Jusqu’à ce jour, les représentants de l’Etat dans le département n’ont pas su ou pas voulu faire entendre la voix de la raison et du dialogue et encore moins du respect de la loi républicaine.
Cette impasse lourde de menace ne saurait se circonscrire au Var, voir même à la France et nous ne pouvons que constater une stigmatisation croissante des communautés tsiganes à travers l’Europe et les peurs qu’elles engendrent dans la population. Le proverbe nous dit que la peur est mauvaise conseillère.
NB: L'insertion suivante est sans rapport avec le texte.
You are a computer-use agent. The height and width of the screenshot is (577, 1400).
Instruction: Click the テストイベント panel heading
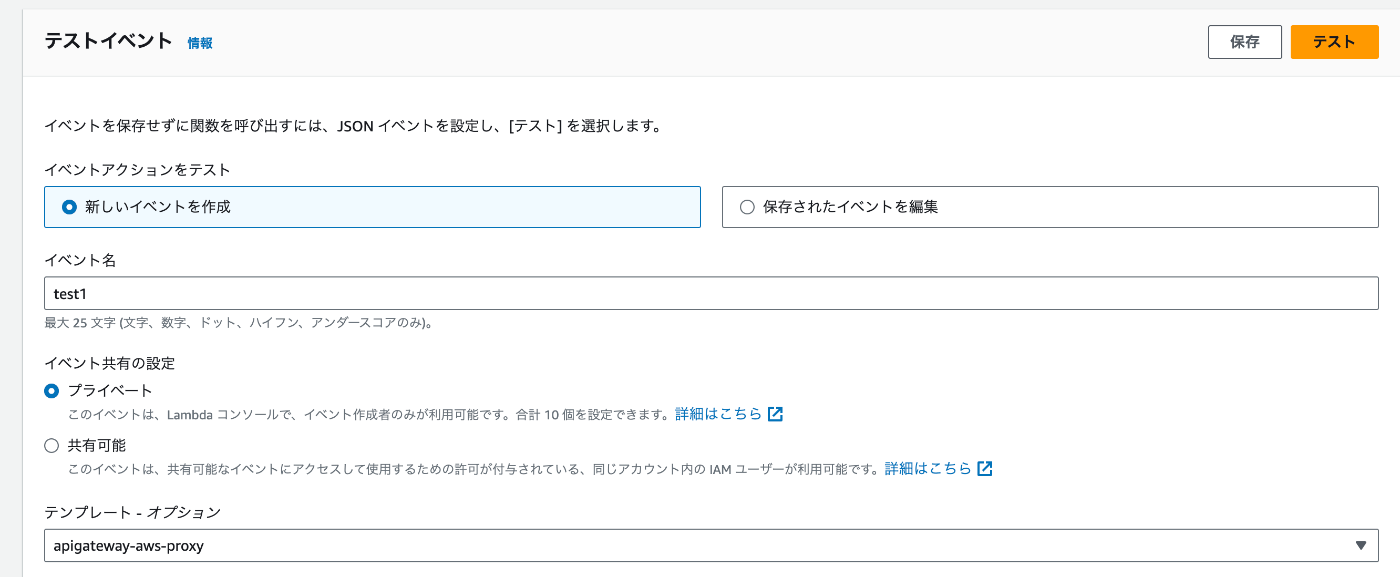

Elle trop souvent la conséquence d’une ignorance sur la réalité de la vie de ces familles, leur histoire, les valeurs et les traditions qu’elles préservent malgré les multiples obstacles.
Certes beaucoup d’entre elles se refusent de voir disparaître un mode de vie ancestral et résistent à leur manière aux mesures d’assimilation qui leur sont opposées par les institutions. La question qui nous est alors posée peut se résumer ainsi : peux-t-on être à la fois citoyen français et revendiquer une identité culturelle différente de la majorité ? A ce jour on admettra que la réponse institutionnelle est majoritairement négative et que les divers discours qui se développent sur l’identité française ne laissent pas espérer une évolution positive. Le combat des écologistes et des chercheurs pour préserver la diversité des espèces doit-elle si limiter au monde animal et végétal ? Ce serait dérisoire ! La recherche d’uniformité dans le comportement et les modes de nos concitoyens est, à n’en pas douter, une source d’appauvrissement collectif et peut être un signe du déclin d’une civilisation.
Apprendre à connaître l’autre avec ses différences en acceptant de remettre en cause des préjugés, négocier dans le respect des partenaires des accords à même de faciliter la cohabitation et des règles de vie acceptables par tous, ce sont là des perspectives indispensables et urgentes à mettre en place si l’on veut éviter de revivre les dramatiques évènements du siècle dernier et préparer un avenir plus souriant.
Ne nous y trompons pas l’enjeu ce n’est pas l’avenir du peuple Tsigane et de sa diversité culturelle : Voilà bientôt mille ans qu’à travers le monde, ils ont su résister à toutes les oppressions. L’enjeu c’est la capacité de nos sociétés à admettre qu’une petite minorité d’hommes et de femmes puissent vivre au milieu de nous en bonne intelligence sans disparaître en abandonnant ce qui les unit depuis des siècles.